窓から見える美しい木々に心が穏やかになり、清々しい静寂に包まれた堂内で僕は純白のドレスを身に纏った美しい妻を待つ。

『遅くなって、ごめん。』とーーーーー。

木目調で暖かみを感じさせアットホームな雰囲気を然り気無く演出してくれるそのドアが開かれる。

手に持っているブーケからも分かるほどにお腹が大きくなった椿にもう一度、恋に落ちる。

招待客を見渡すと堪らず涙を流し、お義父さんと一歩ずつ一歩ずつバージンロードを歩いてくる。

目が合うと、はにかんだ笑顔が綺麗で思わず僕も泣きそうになる。

椿が決断したのは、森の中にある小さなチャペルでの結婚式。

青い海がなくても白い砂浜がなくても大好きな人たちに祝福され見守ってもらいながら嫁ぎたいからと。

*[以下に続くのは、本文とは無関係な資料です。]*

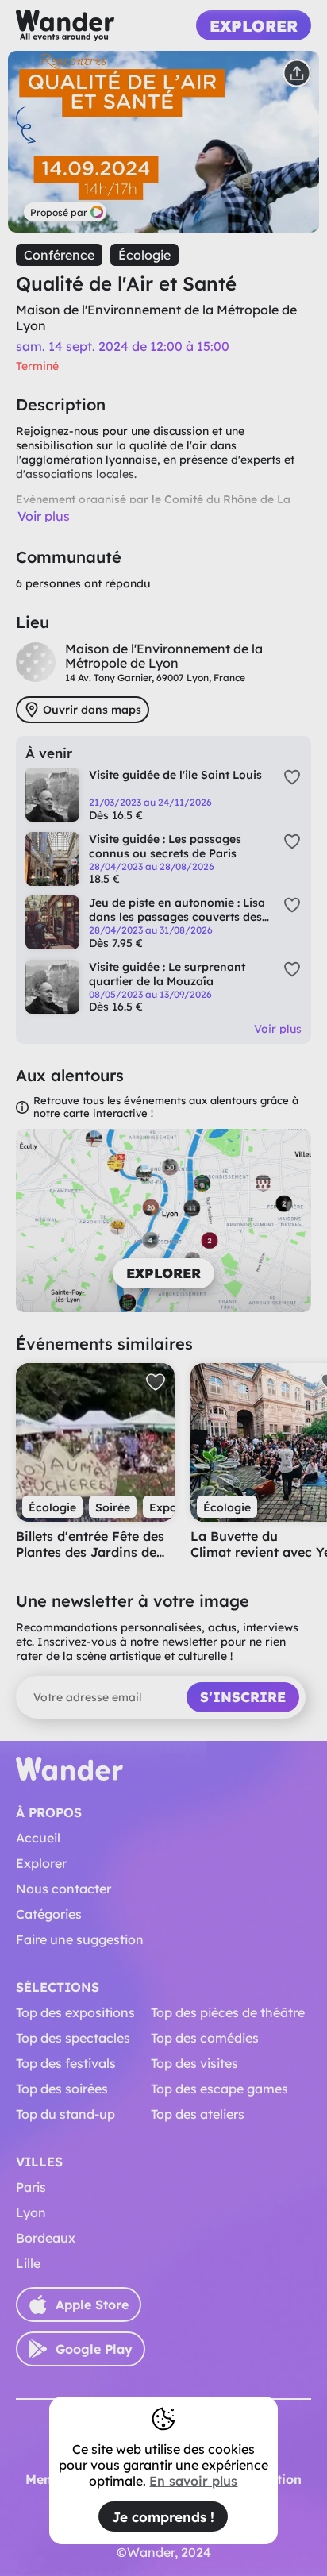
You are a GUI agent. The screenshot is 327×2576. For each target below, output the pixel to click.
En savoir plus (193, 2481)
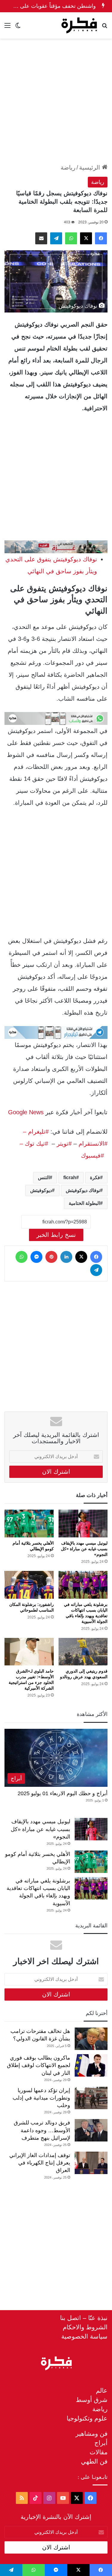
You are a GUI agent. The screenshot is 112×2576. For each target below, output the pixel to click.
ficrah (69, 1177)
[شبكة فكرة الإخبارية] (79, 25)
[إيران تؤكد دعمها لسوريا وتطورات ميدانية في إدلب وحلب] (91, 2098)
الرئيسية (90, 167)
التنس (44, 1177)
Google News (26, 1112)
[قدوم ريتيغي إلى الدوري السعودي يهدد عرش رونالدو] (83, 1652)
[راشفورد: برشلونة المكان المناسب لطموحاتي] (29, 1585)
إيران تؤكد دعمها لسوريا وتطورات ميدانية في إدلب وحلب (41, 2097)
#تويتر (64, 1143)
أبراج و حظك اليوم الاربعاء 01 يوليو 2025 (63, 1793)
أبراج (101, 2442)
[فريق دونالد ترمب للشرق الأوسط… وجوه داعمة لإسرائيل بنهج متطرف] (91, 2130)
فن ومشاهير (92, 2433)
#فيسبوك (92, 1155)
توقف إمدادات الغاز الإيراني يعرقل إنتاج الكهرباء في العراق (39, 2162)
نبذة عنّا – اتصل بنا (84, 2317)
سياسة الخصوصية (84, 2336)
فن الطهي (94, 2461)
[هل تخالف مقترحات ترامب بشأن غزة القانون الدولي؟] (91, 2039)
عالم (102, 2390)
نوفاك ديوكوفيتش (83, 1190)
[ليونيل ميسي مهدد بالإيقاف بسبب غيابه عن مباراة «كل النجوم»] (83, 1523)
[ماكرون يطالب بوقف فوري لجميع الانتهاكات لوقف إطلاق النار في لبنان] (91, 2065)
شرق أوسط (92, 2399)
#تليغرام (37, 1131)
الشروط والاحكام (85, 2327)
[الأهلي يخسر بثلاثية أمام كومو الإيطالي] (29, 1523)
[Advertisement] (56, 101)
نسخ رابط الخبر (56, 1234)
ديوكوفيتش (41, 1190)
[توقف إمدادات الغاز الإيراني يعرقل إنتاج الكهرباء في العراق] (91, 2163)
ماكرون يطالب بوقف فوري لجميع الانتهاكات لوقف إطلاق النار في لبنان (38, 2065)
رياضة (68, 167)
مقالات (99, 2452)
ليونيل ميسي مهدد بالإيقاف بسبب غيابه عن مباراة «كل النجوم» (84, 1549)
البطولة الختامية (84, 1203)
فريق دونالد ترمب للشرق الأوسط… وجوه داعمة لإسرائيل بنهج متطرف (42, 2130)
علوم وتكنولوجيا (87, 2418)
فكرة (95, 1177)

君がバージンロードの本当の意味を知ってしまったら泣いてしまうのを承知で教えた。

ゆっくり、ゆっくり、椿とお義父さん、お義母さんとの今までの道のりを思い出しながら僕のところに歩んできて欲しい。

「これからも、どうぞ宜しくお願いします。」

これからは二人で、あと数ヶ月したら三人で新しい道のりをゆっくり、ゆっくり歩んで行こう。

「こちらこそ。」

差し出した僕の手を躊躇うことなく涙目になりながらも掴んでくれた、この小さな手を一生離さないと此処に誓おう。

『ママとパパは君に会えるのを楽しみに待っているからすくすく育て。』

まだ見ぬ我が子にも約束をする。